Oder schau dir Björk an. Wenn sie Feuer für etwas fängt, möchte sie es mit anderen Leuten teilen. Sie nimmt anderen Leuten Kassetten auf. Sie hat die Sickness-Tapes erfunden. Immer, wenn ein Freund bei dem, was er macht, von jemandem beeinflusst wurde, nimmt sie Kassetten auf mit genau dem gleichen Kram, um den Einfluss sichtbar zu machen und um ihn davon zu heilen. Es kann also interessant sein, in Island krank zu sein. Zumindest, wenn man mit Björk befreundet ist [lacht]."

In "Angel Of The Universe" geht es um einen gemeinsamen Freund von dir und dem Regisseur. War es nicht schwer, etwas so Persönliches zu verfilmen und zu vertonen?

"Es war absolut notwendig.

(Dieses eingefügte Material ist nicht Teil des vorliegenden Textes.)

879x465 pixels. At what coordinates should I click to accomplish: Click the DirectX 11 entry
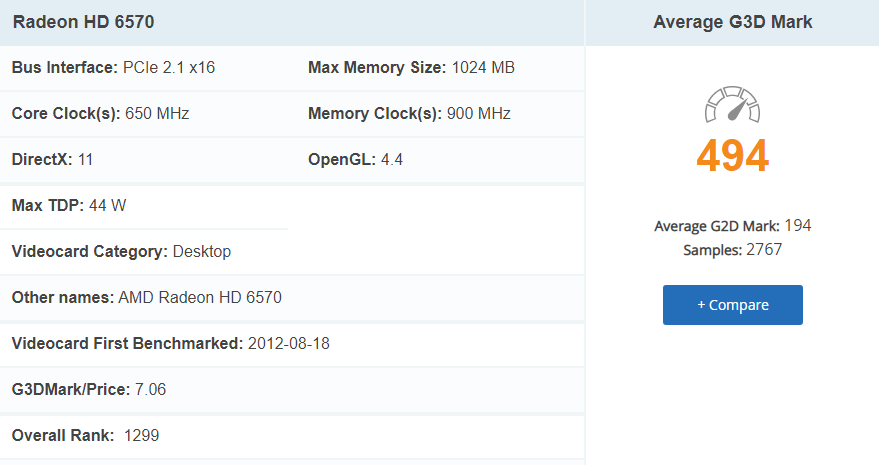(x=52, y=160)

Zu dem Zeitpunkt, als es unserem Freund so ging, waren wir sehr jung und ziemliche Idioten. Wir haben Geisteskrankheiten nicht so ernst genommen. Wir haben viel darüber gelesen, aber wir dachten, dass diese ganzen Psychologiebücher nur versuchen, abweichendem Verhalten einen Stempel aufzudrücken. Für uns war seine Krankheit sein Aufstieg zu einem höheren Wesen, er hatte ständigen Kontakt mit seinem Unterbewusstsein. Wir haben die Schizophrenie unseres Freundes romantisiert, dabei ist da nichts Romantisches dran, er hat sich letzten Endes umgebracht. Wir mussten durch den Film alles noch mal erleben, um der Sache ein zweites Mal, aber mit dem nötigen Ernst, zu begegnen. Es gibt viel Hilflosigkeit und Schmerz in dieser Geschichte. Es war für uns alle notwendig, unser Verhalten und seine Situation damals zu überdenken.